Decide whether each statement agrees with the bug report below, answering yes or no and quoting the words of the report that settle it: (a) The reporter filed the bug against version 3.2. (b) The reporter began using --parallel about six months ago. (c) The reporter has about 25 active Django projects.

─── Reading text ───

Opened 4 years ago

Last modified 4 years ago

#32769 closed Bug

Fix for sporadically crashing parallel test runner — at Initial Version

Reported by: Ceesjan Luiten Owned by: nobody
Component: Testing framework Version: 2.2
Severity: Normal Keywords:
Cc: Chris Jerdonek Triage Stage: Unreviewed
Has patch: no Needs documentation: no
Needs tests: no Patch needs improvement: no
Easy pickings: no UI/UX: no

Description

G'day,

I'd like to report a fix for a bug I found with the parallel test runner. I'm filing it against 2.2 since that's what I use myself, but looking at the sourcecode 3.2 also has this bug.

Tickets that sound related but also not entirely the same: #27734

I have about 25 active Django projects, all in CI with testcases, some going back 10 years. About 6 months ago I started using --parallel to speed up testing. The speedup is great, obviously I had to fix some tests that were not compatible but that has been sorted out by now.

Since using --parallel I've also encountered crashes that really can't be blamed on my own code. They happen quite infrequent, so up to now I've been ignoring them. Today I ran into it again and decided to do some digging.

The crash

They always look like this:

Traceback (most recent call last):
  File "/mnt/drive/projects/ytec-my_awesome_project/virtual/lib/python3.6/site-packages/django/db/backends/base/base.py", line 218, in ensure_connection
    self.connect()
  File "/mnt/drive/projects/ytec-my_awesome_project/virtual/lib/python3.6/site-packages/django/db/backends/base/base.py", line 196, in connect
    self.connection = self.get_new_connection(conn_params)
  File "/mnt/drive/projects/ytec-my_awesome_project/virtual/lib/python3.6/site-packages/django/db/backends/postgresql/base.py", line 182, in get_new_connection
    connection = Database.connect(**conn_params)
  File "/mnt/drive/projects/ytec-my_awesome_project/virtual/lib/python3.6/site-packages/psycopg2/__init__.py", line 127, in connect
    conn = _connect(dsn, connection_factory=connection_factory, **kwasync)
psycopg2.OperationalError: FATAL:  database "test_3" does not exist


The above exception was the direct cause of the following exception:

Traceback (most recent call last):
  File "/usr/lib/python3.6/unittest/suite.py", line 163, in _handleClassSetUp
    setUpClass()
  File "/mnt/drive/projects/ytec-my_awesome_project/virtual/lib/python3.6/site-packages/django/test/testcases.py", line 1126, in setUpClass
    cls.cls_atomics = cls._enter_atomics()
  File "/mnt/drive/projects/ytec-my_awesome_project/virtual/lib/python3.6/site-packages/django/test/testcases.py", line 1107, in _enter_atomics
    atomics[db_name].__enter__()

─── Supplied information ───

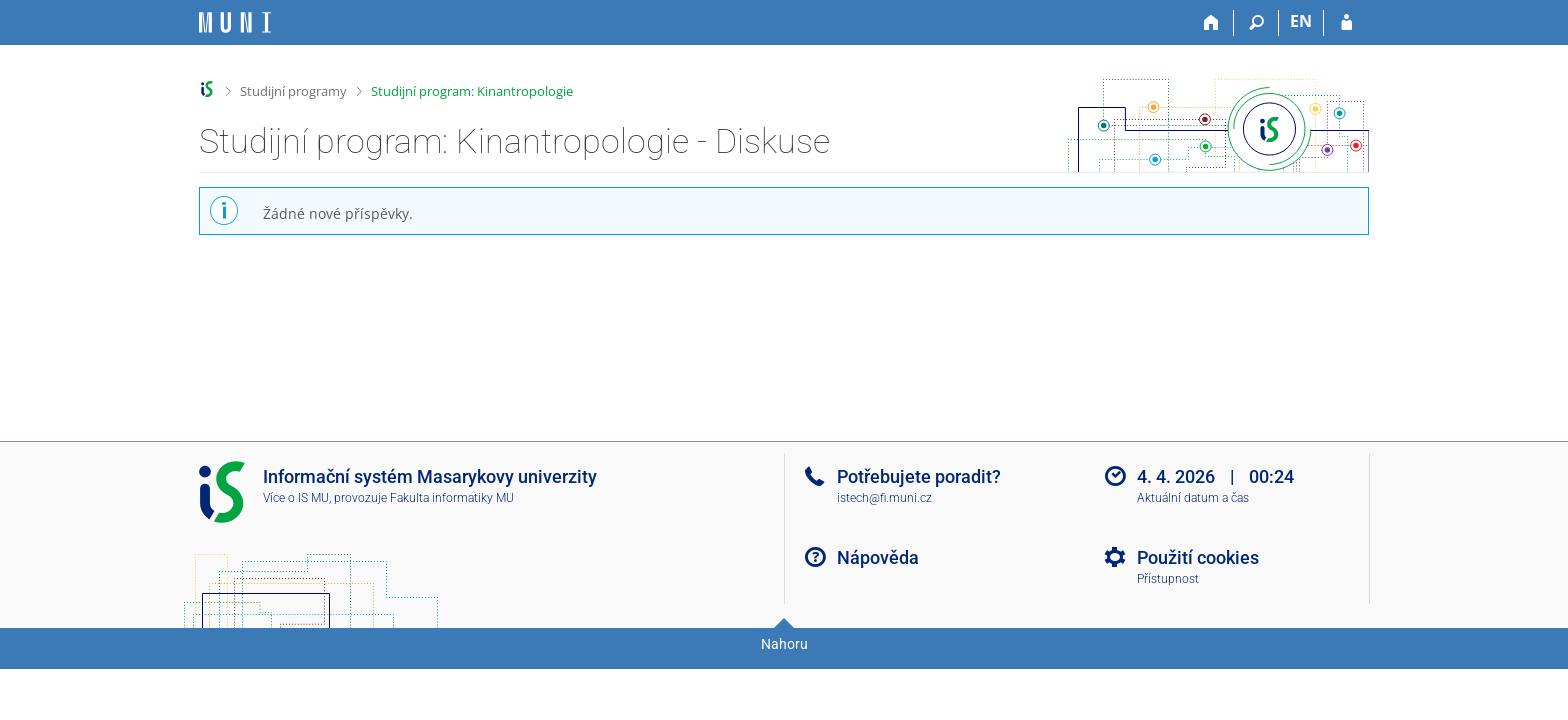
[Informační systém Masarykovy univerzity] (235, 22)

───

## Answer to this task
(a) No: "I'm filing it against 2.2 since that's what I use myself"
(b) Yes: "About 6 months ago I started using --parallel to speed up testing."
(c) Yes: "I have about 25 active Django projects"